> _What the exercise asks_
Would you retype every record below exactly as written?

> _Task material_
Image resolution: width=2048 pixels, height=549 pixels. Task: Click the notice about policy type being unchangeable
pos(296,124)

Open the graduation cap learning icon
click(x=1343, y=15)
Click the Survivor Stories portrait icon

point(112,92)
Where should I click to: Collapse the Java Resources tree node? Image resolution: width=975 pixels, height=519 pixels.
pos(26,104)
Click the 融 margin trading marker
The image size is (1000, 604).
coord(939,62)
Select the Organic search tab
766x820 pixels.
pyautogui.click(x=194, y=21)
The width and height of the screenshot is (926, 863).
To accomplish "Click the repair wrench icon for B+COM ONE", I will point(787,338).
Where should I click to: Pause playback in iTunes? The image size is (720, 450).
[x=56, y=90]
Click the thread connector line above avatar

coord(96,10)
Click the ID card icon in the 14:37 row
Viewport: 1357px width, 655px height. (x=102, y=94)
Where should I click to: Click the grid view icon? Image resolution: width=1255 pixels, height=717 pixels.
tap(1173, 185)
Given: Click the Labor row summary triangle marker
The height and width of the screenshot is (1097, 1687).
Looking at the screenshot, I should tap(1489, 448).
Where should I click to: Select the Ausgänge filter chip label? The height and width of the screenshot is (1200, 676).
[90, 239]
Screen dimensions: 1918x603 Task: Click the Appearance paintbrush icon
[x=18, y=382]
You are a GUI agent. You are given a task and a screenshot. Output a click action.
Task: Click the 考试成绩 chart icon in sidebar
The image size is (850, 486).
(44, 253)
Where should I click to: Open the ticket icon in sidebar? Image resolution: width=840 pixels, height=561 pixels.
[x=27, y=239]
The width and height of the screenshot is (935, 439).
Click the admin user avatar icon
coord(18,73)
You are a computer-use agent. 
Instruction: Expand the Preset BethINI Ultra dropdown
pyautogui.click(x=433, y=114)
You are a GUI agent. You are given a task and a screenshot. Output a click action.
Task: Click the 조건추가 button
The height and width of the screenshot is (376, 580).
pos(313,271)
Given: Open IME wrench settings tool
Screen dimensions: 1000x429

> _Written reply_
Image resolution: width=2048 pixels, height=549 pixels. Task: Click the notice about policy type being unchangeable
pos(296,124)

Open the graduation cap learning icon
click(x=1343, y=15)
Click the Survivor Stories portrait icon

point(112,92)
Where should I click to: Collapse the Java Resources tree node? Image resolution: width=975 pixels, height=519 pixels.
pos(26,104)
Click the 融 margin trading marker
The image size is (1000, 604).
coord(939,62)
Select the Organic search tab
766x820 pixels.
pyautogui.click(x=194, y=21)
The width and height of the screenshot is (926, 863).
To accomplish "Click the repair wrench icon for B+COM ONE", I will point(787,338).
Where should I click to: Pause playback in iTunes? The image size is (720, 450).
[x=56, y=90]
Click the thread connector line above avatar

coord(96,10)
Click the ID card icon in the 14:37 row
Viewport: 1357px width, 655px height. (x=102, y=94)
Where should I click to: Click the grid view icon? Image resolution: width=1255 pixels, height=717 pixels.
tap(1173, 185)
Given: Click the Labor row summary triangle marker
The height and width of the screenshot is (1097, 1687).
Looking at the screenshot, I should tap(1489, 448).
Where should I click to: Select the Ausgänge filter chip label? The height and width of the screenshot is (1200, 676).
[90, 239]
Screen dimensions: 1918x603 Task: Click the Appearance paintbrush icon
[x=18, y=382]
You are a GUI agent. You are given a task and a screenshot. Output a click action.
Task: Click the 考试成绩 chart icon in sidebar
The image size is (850, 486).
(44, 253)
Where should I click to: Open the ticket icon in sidebar? Image resolution: width=840 pixels, height=561 pixels.
[x=27, y=239]
The width and height of the screenshot is (935, 439).
Click the admin user avatar icon
coord(18,73)
You are a computer-use agent. 
Instruction: Expand the Preset BethINI Ultra dropdown
pyautogui.click(x=433, y=114)
You are a GUI agent. You are given a task and a screenshot. Output a click action.
Task: Click the 조건추가 button
The height and width of the screenshot is (376, 580).
pos(313,271)
Given: Open IME wrench settings tool
Screen dimensions: 1000x429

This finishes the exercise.